Zunächst hatte ich eine Heist-Serie erwartet, aber das ist sie ganz klar nicht. Action und Blut werden hier ersetzt durch clevere Coups und emotionale Dramaturgie. Dem Trailer nach erwartet man also im übertragen Sinne den Sherlock-Film mit Robert Downey Jr., bekommt aber die Serie mit Benedict Cumberbatch.
Dazu muss man aber leider sagen, dass Sherlock Holmes zweimal darüber nachgedacht hätte, seine Schritte genauso zu wählen, wie es in einem bekannten Buch steht. Daher ist es doch fragwürdig, ob es denn von Assane Diop so klug ist, seine Coups von einer bekannten Romanfigur zu übernehmen … ist doch voll vorhersehbar! Tja, nicht wenn die Polizei kaum Kombinierungsgabe besitzt und die einzige Stimme, die Assane auf der Spur ist, nicht ernst nimmt und sogar auslacht. Das kommt mir selbst für die dargestellte Polizei doch etwas engstirnig und unrealistisch vor. Außerdem ist im Gegensatz zum vielschichtigen Protagonisten Assane Diop der Gegenspieler Hubert Pellegrini (Hervé Pierre) eher eindimensional. Heutzutage erwartet man von Antagonisten dann doch mehr als nur den 0815 Bösewichten a lá Goldfinger.

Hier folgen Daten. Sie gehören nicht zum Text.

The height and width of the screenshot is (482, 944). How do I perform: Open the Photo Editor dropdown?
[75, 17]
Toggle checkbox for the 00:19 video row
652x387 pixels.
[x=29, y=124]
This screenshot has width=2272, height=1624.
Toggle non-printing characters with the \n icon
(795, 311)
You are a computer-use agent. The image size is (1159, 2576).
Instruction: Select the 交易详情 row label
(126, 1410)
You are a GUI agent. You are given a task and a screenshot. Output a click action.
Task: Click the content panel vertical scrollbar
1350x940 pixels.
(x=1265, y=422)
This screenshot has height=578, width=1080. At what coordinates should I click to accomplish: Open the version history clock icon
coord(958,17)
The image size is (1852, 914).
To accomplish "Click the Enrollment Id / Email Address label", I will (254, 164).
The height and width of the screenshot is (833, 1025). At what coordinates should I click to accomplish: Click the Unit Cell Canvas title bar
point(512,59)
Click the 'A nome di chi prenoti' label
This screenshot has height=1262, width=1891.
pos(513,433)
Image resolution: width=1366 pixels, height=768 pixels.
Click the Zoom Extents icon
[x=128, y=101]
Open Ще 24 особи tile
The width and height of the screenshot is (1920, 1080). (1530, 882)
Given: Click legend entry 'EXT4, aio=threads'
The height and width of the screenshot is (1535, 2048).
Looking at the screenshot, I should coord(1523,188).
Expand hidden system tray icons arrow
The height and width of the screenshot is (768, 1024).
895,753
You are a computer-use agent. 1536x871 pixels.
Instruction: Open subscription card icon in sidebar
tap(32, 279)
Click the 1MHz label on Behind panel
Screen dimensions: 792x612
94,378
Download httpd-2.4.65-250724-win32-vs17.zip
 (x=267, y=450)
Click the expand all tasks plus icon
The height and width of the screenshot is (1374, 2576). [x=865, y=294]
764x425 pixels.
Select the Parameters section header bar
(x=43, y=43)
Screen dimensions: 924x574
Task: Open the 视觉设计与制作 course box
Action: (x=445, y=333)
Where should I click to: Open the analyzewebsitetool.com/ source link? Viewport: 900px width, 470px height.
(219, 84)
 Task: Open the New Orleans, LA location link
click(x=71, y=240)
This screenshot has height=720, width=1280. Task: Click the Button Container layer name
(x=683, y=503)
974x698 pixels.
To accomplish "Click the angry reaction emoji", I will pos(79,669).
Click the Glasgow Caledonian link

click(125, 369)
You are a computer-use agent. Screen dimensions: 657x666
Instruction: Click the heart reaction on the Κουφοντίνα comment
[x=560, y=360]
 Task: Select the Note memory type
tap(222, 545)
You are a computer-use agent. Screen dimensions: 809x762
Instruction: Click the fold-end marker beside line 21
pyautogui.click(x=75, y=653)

Abgesehen davon macht es aber (vor allem wenn man die Bücher nicht kennt) Spaß, am Ende der Folgen zu sehen, wie genial durchdacht die Pläne von Assane, bzw. Arsène Lupin, sind. Man lernt ihm dadurch im Verlauf der Handlung so arg zu vertrauen, dass er die ganze Zeit mit seinem Masterplan im Hinterkopf, alles im Griff zu haben scheint. Wann immer etwas nicht nach seiner Nase läuft, ist man schließlich derartig involviert, dass es einen als Zuschauer aus der Bahn wirft. In den wenigen Folgen ein solches Involvement zu schaffen, ist eine Leistung, vor der ich auf jeden Fall meinen imaginären Zylinder ziehe.
Omar Sy spielt mit? Natürlich schaue ich das! Als Schauspieler und in all seinen Rollen bringt er Freude und ist halt einfach ein unglaublich sympathischer Typ. Aber abgesehen davon verkörpert er die erwachsene Version von Assane Diop authentisch und nachvollziehbar. In emotionalen Momenten fühlt man durch sein Spiel mit ihm und er braucht keine Worte, um dem Charakter genügend Tiefe zu geben.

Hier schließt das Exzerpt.